Intending to discuss what makes a documentary piece, I want to address Vetrov’s Man with a Movie Camera. Man with a Movie camera is a great example of the Soviet montage theory of editing. Even though the film is known to be one of the greatest first documentaries in the history of filmmaking, I believe that it goes against most conventional techniques of what we might consider to be important features of a documentary film. Vertov does not use continuity editing in his film, therefore, the shots are constructed in a way that they do not follow a chronological story or any particular pattern of events. The man with the movie camera wanders around the city, but he does not film an entire day, he films random features and moments from the day. Furthermore, he has a great fascination with  motion technology, and the way man and technology work together. He connotes this relationship to man’s relationship to the camera. He also pays great attention to trains, and people’s motion in space. Interactions, and a contrast of big spaces with extreme close-ups of eyes and faces is also interesting. The resemblance of peoples’ eyes and the eyes (lenses) of the camera is also important.

He uses montage at other instances as well, in order to reemphasize a particular image or message. For example, he puts side-by-side a woman washing her face and washing of the street.

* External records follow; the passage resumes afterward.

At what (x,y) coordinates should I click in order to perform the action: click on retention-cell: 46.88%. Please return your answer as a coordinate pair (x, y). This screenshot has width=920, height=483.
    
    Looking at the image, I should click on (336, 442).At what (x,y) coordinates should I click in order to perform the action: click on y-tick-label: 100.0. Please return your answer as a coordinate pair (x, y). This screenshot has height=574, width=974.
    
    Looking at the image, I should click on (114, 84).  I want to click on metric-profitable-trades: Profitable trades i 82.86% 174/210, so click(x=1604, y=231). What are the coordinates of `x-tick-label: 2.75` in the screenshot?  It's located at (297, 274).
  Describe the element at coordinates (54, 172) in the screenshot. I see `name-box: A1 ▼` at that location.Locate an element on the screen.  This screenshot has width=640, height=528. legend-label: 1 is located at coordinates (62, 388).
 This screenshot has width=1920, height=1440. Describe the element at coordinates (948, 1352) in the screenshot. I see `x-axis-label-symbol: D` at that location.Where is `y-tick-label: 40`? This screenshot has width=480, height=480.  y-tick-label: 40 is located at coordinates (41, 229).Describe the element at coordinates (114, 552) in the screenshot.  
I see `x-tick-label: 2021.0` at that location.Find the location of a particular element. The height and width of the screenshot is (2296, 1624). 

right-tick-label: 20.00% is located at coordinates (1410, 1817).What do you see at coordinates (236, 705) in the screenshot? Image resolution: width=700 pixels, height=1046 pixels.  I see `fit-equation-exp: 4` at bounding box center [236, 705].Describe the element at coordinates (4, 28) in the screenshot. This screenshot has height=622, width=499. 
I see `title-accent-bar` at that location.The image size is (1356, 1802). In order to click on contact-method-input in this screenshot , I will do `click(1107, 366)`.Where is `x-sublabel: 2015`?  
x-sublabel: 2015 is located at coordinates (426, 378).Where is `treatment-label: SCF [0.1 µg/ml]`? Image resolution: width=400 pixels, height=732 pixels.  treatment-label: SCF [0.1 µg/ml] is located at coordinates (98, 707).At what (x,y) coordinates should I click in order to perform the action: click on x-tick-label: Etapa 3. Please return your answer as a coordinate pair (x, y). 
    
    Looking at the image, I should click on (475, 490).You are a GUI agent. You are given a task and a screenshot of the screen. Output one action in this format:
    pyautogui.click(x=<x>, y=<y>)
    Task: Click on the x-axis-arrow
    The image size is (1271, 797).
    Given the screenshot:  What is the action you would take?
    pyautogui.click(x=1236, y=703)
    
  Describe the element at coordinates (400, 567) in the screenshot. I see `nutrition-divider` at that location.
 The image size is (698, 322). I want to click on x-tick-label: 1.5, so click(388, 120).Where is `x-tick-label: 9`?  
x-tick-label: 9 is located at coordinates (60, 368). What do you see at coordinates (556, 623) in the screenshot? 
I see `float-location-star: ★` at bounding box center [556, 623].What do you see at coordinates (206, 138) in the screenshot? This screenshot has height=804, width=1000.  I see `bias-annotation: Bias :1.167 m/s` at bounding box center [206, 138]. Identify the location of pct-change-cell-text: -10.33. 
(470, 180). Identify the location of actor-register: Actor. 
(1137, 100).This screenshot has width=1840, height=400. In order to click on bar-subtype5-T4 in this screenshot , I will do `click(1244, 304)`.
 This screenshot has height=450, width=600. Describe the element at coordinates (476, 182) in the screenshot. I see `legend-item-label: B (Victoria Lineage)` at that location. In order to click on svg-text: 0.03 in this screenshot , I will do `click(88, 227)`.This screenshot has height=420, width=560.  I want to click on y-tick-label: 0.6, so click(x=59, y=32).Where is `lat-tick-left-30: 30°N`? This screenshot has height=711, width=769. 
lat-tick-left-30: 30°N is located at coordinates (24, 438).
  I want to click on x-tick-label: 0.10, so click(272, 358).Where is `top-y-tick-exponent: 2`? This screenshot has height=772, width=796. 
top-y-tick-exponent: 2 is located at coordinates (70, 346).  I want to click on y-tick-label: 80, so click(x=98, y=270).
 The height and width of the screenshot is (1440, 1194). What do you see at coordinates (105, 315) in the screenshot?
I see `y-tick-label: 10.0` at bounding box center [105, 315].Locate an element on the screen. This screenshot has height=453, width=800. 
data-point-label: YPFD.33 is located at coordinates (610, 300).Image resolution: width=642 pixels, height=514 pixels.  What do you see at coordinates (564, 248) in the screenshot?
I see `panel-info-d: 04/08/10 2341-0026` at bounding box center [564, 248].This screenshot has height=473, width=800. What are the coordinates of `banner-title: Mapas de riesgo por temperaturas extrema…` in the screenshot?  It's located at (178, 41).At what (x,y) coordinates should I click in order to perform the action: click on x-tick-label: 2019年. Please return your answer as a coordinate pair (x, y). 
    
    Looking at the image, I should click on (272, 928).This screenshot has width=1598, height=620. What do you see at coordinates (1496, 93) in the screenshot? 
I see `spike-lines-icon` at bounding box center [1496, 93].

Also, when the woman is opening and shutting her eyes as the window blinds on window are opening and shutting.

Through this he also illustrates the way in which people inhabit the space of the city as if they were complementing each other. I find it interesting to discuss the way Vertov uses montage to create certain images and if this technique is in the way of representing reality? The fact that the film does not inhabit a particular time sphere is also problematic for me, it jumps in time and in space, it almost feels a little surreal.